_The tasks_
• a. From the Regex.scan thread below, reproduce word for word the passage starting with "So I define" and going on through "go in gordon.".
• b. In the Regex.scan thread below, what does \b stand for in the suggested pattern?

_Supplied text_
Regex.scan and repeated words

So I define my regex like so:

{:ok, reg} = Regex.compile("^#{word} | #{word}$|^#{word}$| #{word} ")

With word = "go"

Then I run

Regex.scan(reg, "go go gordon go") |> List.flatten

And I’m expecting to get ["go", " go ", " go"] but instead I get ["go ", " go"].

What am I doing wrong? Does it have to do with how the regex is organized? I’m doing it like this to avoid matching the go in gordon.

You have four alternatives in your regexp:

  1. The word at the beginning of the string, then a space
  2. A space, then the word at the end of the string
  3. The word at the beginning of the string, then the end of the string
  4. A space, the word, then another space

When you scan go go gordon go the following things happen: rule 1 matches go , the second go doesn’t match because it’s neither at the beginning, nor at the end, nor it has a space before AND after (the space before was already consumed by the first match), gordon as expected doesn’t match, finally the last go matches rule 2.

In fact, if you had a second space after the first go you would get the match you expect.

One possible way to match all the “go” that are not part of another word is ~r/\bgo\b/ (the \b represents a word boundary). It is not equivalent to your expectation, because it does not return spaces in the matches, but maybe it is what you ultimately want?

word = "go"
{:ok, reg} = Regex.compile("\\b#{word}\\b")
Regex.scan(reg, "go go gordon go") |> List.flatten()
# => ["go", "go", "go"]
4 Likes

Yep, @lucaong explained what’s going on. To solve the problem, I was about to suggest using negative lookahead + lookbehind, like this:

~r/(?<![^\s])go(?![^\s])/

This works but @lucaong’s solution using \b is way more elegant

2 Likes

Marking this one as solution because it explains the “why” behind the issue very well. You even saw through my clumsy coding and understood my underlying intention. Thank you! And thanks to @trisolaran as well.

2 Likes

_Supplied information_
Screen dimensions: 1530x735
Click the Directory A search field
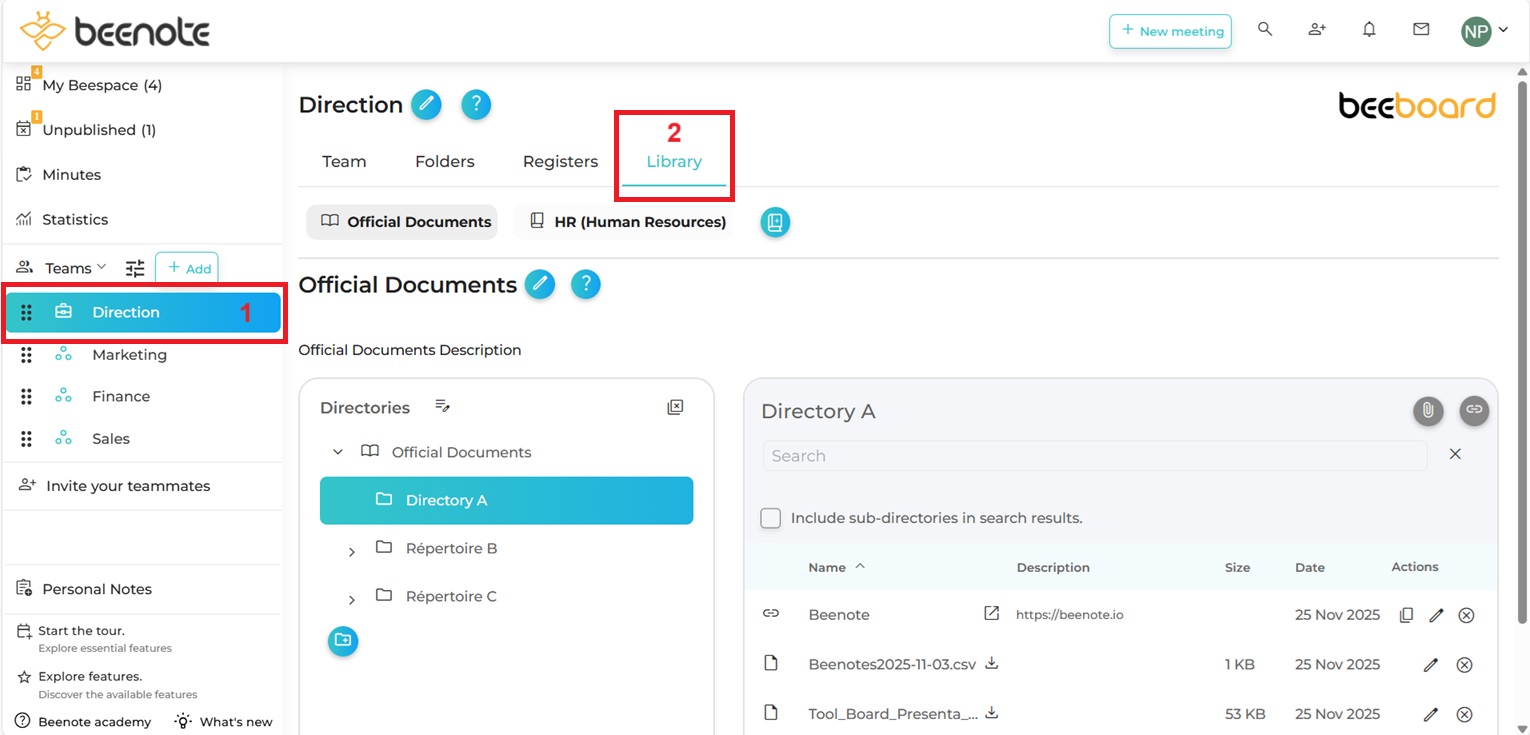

---

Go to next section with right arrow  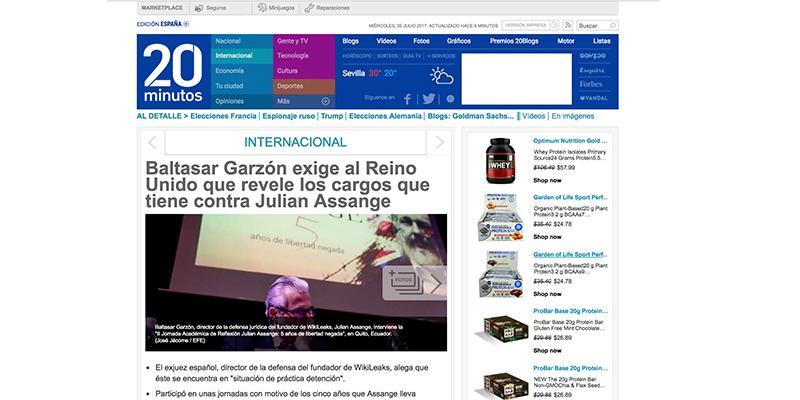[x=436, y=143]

_Replies_
• a.
So I define my regex like so:

{:ok, reg} = Regex.compile("^#{word} | #{word}$|^#{word}$| #{word} ")

With word = "go"

Then I run

Regex.scan(reg, "go go gordon go") |> List.flatten

And I’m expecting to get ["go", " go ", " go"] but instead I get ["go ", " go"].

What am I doing wrong? Does it have to do with how the regex is organized? I’m doing it like this to avoid matching the go in gordon.

• b. A word boundary.